What to work on: Leaving out every picture, transcribe the lines from the line that contains "How do I perform: Select" to the end of the entries below, both ends included.

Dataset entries

.....

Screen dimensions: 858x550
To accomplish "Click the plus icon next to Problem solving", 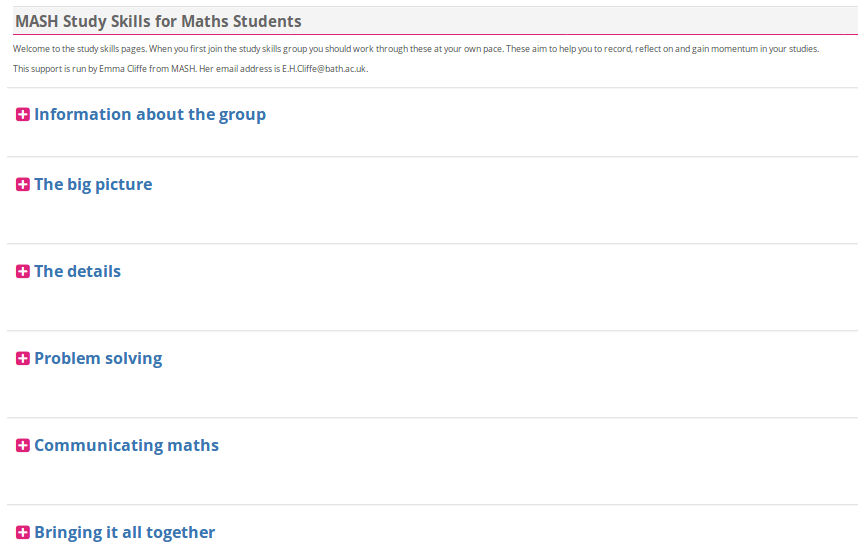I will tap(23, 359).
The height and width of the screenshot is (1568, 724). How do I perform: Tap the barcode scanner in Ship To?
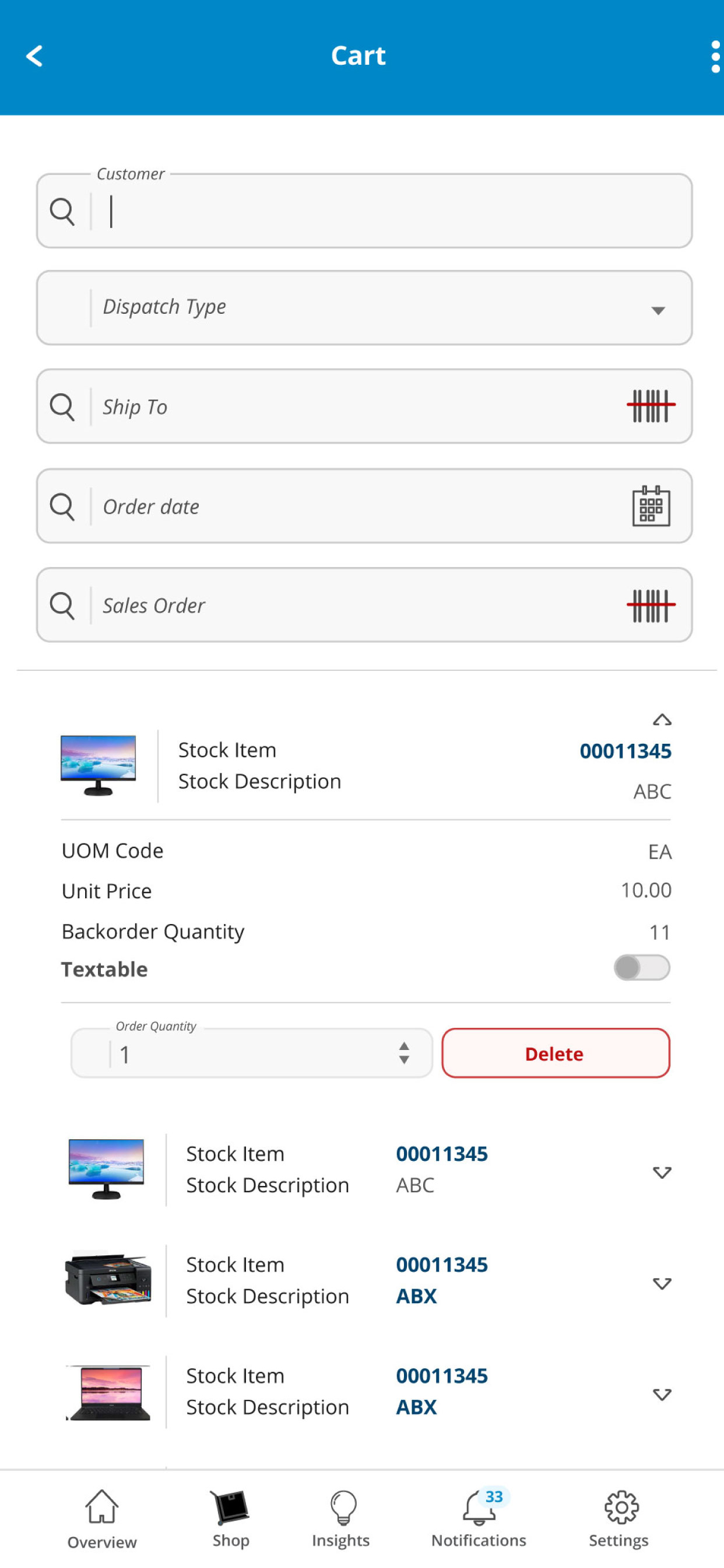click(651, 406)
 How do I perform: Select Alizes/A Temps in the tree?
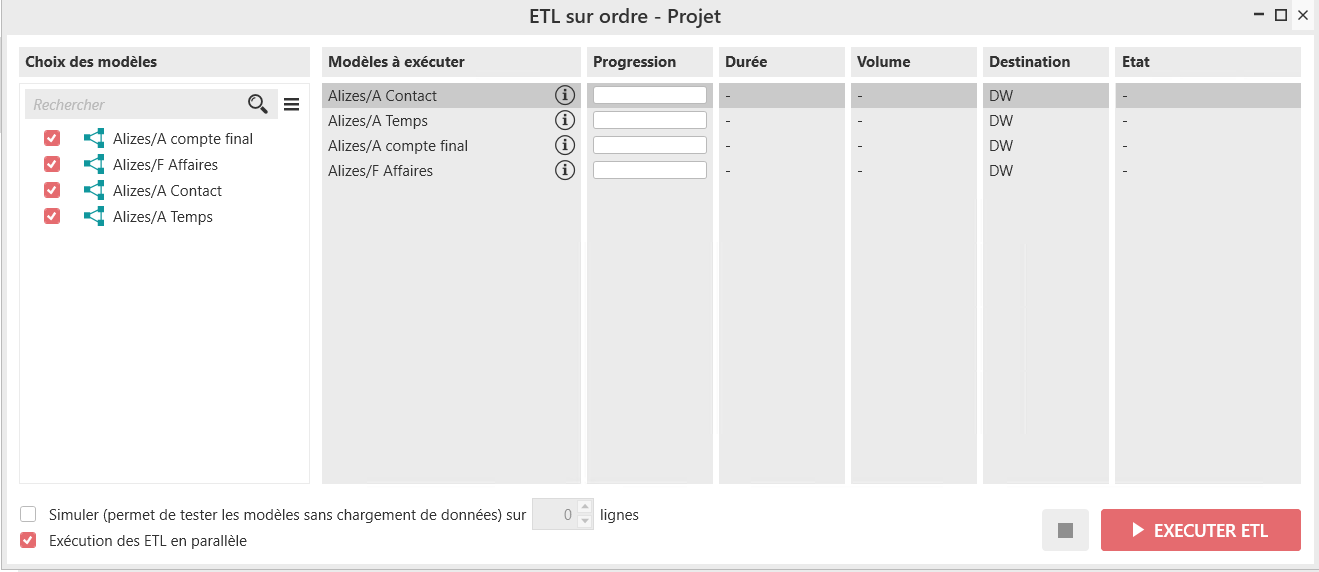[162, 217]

.....

Exercise solution:
 How do I perform: Select Alizes/A Temps in the tree?
[162, 217]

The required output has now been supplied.